- Task to complete
Copy out the lines below without any changes, starting at the line containing "Collapse the Fields section" and stopping after the line containing "click(245, 78)".

★ ★ ★ ★

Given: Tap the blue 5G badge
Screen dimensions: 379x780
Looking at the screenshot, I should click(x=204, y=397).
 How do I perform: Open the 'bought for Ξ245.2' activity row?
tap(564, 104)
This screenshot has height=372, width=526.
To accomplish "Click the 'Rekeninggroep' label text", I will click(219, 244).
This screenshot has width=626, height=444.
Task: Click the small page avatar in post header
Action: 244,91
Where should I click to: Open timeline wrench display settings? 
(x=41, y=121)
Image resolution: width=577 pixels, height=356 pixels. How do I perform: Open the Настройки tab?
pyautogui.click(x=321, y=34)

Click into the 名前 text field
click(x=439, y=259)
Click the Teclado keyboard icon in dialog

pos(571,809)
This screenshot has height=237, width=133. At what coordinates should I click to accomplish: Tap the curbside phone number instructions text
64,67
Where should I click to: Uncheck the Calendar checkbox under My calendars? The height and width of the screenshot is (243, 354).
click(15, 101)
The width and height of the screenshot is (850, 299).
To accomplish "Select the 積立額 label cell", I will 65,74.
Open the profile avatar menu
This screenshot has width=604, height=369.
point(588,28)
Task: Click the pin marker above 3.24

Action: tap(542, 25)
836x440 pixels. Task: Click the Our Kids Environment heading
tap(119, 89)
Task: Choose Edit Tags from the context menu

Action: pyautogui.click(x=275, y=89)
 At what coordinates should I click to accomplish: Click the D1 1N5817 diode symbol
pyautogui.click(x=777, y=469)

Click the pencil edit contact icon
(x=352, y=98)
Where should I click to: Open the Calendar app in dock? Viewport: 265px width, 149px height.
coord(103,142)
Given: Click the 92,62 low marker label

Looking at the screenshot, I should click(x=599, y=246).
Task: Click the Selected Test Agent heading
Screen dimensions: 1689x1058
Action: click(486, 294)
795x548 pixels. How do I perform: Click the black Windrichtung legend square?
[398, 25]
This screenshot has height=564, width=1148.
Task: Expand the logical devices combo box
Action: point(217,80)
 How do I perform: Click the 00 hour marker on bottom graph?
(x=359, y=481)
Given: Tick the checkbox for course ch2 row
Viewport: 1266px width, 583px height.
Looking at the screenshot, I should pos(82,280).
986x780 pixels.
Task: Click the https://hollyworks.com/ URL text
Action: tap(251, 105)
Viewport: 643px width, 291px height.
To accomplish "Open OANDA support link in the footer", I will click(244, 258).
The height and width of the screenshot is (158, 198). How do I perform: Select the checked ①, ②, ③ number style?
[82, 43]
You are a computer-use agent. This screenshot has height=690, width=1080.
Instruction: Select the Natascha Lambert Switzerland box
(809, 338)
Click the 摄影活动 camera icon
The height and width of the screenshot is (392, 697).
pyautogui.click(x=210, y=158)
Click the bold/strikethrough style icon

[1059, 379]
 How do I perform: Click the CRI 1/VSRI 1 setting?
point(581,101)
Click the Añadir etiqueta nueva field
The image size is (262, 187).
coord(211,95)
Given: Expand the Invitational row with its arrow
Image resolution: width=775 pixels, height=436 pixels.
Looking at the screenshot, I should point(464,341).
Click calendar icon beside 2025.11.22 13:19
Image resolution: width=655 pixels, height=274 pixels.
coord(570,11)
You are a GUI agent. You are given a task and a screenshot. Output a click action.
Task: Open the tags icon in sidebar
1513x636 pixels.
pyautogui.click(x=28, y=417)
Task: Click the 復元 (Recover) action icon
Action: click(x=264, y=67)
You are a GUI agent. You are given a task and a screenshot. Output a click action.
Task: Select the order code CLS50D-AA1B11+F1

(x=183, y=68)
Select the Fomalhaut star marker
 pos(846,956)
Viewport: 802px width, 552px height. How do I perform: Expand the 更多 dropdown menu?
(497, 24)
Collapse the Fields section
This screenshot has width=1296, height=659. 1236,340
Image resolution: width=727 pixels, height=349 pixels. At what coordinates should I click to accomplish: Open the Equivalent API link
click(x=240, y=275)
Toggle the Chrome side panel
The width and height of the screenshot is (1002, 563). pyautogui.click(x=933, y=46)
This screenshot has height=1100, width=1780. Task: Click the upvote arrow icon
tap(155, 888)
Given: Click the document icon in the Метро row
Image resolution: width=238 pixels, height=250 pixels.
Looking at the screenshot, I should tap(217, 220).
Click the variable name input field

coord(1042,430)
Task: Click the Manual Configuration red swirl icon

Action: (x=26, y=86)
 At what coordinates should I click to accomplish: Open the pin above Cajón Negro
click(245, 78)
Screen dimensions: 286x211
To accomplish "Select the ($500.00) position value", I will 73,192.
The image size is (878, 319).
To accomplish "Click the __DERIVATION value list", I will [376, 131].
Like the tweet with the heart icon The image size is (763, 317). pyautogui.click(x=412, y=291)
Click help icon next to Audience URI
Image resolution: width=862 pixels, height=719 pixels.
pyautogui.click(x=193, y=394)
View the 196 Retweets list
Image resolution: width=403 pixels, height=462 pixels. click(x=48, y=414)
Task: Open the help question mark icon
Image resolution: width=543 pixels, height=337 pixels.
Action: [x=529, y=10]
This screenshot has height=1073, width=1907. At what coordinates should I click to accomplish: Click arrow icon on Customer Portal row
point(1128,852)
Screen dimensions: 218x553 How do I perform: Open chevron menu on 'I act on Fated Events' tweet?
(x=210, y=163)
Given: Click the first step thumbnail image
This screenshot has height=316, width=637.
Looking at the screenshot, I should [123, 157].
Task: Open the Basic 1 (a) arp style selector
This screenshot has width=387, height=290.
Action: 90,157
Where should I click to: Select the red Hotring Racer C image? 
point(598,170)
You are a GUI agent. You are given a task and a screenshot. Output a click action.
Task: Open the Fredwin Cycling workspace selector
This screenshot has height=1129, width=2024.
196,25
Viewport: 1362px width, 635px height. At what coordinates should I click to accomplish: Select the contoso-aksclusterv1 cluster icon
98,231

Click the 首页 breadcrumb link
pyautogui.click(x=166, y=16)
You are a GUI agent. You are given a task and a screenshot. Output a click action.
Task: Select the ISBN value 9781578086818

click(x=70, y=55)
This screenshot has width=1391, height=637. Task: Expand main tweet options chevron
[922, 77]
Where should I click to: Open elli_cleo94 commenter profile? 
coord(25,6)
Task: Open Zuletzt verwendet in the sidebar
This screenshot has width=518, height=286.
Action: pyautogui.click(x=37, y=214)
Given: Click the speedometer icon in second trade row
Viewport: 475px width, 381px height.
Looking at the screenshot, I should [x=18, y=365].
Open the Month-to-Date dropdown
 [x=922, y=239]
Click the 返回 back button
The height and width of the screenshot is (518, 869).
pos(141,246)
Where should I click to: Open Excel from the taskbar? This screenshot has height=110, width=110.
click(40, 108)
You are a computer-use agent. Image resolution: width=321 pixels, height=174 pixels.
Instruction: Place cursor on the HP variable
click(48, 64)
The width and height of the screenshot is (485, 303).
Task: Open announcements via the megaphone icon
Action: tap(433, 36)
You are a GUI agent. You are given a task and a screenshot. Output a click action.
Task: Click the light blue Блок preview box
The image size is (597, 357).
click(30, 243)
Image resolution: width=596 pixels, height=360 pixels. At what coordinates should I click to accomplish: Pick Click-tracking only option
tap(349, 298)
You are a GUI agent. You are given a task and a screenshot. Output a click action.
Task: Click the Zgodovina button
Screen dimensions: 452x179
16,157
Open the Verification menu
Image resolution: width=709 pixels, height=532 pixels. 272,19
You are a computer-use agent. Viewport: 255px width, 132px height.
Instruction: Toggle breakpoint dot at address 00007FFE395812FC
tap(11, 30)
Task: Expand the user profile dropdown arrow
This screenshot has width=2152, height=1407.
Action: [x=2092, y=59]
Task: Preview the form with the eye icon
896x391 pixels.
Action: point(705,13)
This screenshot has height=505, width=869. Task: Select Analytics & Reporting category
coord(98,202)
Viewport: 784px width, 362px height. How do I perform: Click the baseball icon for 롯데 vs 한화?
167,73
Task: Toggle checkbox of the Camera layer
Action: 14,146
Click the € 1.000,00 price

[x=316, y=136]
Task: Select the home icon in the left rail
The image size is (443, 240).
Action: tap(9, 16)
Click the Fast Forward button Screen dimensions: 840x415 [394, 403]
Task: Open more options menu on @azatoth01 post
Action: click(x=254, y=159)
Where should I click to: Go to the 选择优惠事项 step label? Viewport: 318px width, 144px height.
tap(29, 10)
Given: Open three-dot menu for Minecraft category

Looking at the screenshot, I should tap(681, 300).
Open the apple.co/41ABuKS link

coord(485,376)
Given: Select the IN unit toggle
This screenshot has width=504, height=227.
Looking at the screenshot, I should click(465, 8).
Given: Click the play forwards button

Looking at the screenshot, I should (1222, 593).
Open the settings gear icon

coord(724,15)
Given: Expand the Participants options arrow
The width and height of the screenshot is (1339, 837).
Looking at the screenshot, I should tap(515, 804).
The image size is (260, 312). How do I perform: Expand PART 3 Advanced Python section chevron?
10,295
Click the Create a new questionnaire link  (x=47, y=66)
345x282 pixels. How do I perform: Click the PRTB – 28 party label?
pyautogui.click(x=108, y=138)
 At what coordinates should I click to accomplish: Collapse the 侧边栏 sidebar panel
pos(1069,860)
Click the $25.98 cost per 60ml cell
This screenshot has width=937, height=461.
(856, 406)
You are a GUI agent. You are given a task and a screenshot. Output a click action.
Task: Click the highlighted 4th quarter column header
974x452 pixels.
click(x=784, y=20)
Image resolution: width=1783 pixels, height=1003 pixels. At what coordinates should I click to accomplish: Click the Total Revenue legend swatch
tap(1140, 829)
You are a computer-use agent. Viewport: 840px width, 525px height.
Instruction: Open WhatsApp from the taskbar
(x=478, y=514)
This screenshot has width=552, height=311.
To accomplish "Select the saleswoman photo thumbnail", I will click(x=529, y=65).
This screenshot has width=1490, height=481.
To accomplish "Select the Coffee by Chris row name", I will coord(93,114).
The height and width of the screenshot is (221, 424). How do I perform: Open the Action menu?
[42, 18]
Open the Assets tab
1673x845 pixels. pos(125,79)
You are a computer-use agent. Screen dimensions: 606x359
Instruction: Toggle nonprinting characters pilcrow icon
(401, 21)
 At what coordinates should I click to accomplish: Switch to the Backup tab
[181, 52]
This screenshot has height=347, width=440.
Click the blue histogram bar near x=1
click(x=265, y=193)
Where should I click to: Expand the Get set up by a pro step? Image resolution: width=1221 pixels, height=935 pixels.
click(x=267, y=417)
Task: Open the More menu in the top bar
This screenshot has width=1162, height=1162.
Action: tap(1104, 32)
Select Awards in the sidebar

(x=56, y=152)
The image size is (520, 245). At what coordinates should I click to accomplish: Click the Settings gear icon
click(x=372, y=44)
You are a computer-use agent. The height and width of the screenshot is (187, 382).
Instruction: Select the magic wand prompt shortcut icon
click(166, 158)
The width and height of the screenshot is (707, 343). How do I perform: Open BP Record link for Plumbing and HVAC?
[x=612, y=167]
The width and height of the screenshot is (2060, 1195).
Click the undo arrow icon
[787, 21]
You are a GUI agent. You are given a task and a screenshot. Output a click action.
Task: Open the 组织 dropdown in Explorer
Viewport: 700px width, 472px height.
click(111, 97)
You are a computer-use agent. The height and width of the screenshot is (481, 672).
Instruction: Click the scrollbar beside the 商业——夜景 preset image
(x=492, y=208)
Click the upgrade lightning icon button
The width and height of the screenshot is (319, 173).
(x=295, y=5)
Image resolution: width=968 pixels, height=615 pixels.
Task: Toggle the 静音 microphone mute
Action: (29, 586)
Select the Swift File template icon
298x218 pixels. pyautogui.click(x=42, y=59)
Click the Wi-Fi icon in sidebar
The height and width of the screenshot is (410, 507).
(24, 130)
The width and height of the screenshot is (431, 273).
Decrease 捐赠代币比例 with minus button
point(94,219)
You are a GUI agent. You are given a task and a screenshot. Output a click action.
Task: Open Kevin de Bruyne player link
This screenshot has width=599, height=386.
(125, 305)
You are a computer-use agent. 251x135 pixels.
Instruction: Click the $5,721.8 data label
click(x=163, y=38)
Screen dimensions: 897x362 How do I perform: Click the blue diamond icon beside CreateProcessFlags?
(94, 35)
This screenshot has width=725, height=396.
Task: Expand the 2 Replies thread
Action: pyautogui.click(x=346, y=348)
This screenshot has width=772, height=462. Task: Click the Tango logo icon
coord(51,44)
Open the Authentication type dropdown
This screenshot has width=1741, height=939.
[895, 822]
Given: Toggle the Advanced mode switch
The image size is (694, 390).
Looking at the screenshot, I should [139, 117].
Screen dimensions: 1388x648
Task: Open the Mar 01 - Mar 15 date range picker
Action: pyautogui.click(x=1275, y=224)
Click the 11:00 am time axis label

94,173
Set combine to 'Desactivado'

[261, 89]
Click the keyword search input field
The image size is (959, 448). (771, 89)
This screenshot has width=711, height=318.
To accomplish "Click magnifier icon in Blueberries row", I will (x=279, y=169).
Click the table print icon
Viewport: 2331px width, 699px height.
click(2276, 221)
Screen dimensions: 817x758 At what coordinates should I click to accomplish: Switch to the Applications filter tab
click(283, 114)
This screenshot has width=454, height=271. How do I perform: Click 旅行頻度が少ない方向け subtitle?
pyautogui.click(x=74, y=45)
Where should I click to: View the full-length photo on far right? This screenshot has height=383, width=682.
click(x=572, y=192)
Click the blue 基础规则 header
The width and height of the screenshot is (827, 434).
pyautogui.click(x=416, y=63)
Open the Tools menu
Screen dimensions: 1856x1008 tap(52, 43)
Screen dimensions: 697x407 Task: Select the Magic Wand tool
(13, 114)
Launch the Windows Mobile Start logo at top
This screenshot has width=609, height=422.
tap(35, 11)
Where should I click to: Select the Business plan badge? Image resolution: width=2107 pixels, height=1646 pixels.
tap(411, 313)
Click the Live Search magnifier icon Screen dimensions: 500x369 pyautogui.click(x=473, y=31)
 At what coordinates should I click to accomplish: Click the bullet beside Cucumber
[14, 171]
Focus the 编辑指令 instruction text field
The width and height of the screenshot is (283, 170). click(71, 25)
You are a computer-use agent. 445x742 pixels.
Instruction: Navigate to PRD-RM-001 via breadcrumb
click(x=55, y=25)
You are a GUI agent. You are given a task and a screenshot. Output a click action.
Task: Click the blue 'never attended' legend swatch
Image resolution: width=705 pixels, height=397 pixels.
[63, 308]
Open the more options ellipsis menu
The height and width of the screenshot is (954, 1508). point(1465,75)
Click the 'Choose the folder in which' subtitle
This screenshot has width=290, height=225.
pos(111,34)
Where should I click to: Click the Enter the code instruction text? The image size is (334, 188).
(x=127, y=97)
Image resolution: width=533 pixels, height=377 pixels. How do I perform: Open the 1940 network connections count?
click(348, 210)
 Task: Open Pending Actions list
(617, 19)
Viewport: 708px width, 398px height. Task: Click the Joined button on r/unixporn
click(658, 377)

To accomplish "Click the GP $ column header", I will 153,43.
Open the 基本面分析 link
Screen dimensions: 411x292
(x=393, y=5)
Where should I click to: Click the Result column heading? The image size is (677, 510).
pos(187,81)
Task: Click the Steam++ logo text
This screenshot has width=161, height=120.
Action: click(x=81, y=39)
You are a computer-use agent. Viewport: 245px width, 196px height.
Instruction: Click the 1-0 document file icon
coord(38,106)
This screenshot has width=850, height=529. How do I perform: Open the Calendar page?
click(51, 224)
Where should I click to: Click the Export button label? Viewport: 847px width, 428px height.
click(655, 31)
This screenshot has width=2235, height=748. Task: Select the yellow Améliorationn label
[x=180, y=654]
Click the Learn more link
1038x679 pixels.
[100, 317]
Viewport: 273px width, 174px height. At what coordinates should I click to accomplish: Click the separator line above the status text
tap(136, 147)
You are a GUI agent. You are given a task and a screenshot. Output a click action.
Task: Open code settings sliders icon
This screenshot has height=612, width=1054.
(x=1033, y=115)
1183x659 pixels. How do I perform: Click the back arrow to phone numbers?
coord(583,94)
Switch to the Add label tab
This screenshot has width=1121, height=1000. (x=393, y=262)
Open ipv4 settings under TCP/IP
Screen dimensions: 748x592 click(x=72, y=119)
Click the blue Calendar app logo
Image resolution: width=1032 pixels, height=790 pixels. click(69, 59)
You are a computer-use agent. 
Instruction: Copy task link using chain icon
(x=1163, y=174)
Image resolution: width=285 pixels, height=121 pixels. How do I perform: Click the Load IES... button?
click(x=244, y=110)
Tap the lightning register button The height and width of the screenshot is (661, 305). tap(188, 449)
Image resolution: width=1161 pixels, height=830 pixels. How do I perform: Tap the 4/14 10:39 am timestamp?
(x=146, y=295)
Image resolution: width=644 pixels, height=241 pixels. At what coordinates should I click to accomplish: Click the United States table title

★ ★ ★ ★

- Exercise result
Collapse the Fields section
This screenshot has width=1296, height=659. 1236,340
Image resolution: width=727 pixels, height=349 pixels. At what coordinates should I click to accomplish: Open the Equivalent API link
click(x=240, y=275)
Toggle the Chrome side panel
The width and height of the screenshot is (1002, 563). pyautogui.click(x=933, y=46)
This screenshot has height=1100, width=1780. Task: Click the upvote arrow icon
tap(155, 888)
Given: Click the document icon in the Метро row
Image resolution: width=238 pixels, height=250 pixels.
Looking at the screenshot, I should tap(217, 220).
Click the variable name input field

coord(1042,430)
Task: Click the Manual Configuration red swirl icon

Action: (x=26, y=86)
 At what coordinates should I click to accomplish: Open the pin above Cajón Negro
click(245, 78)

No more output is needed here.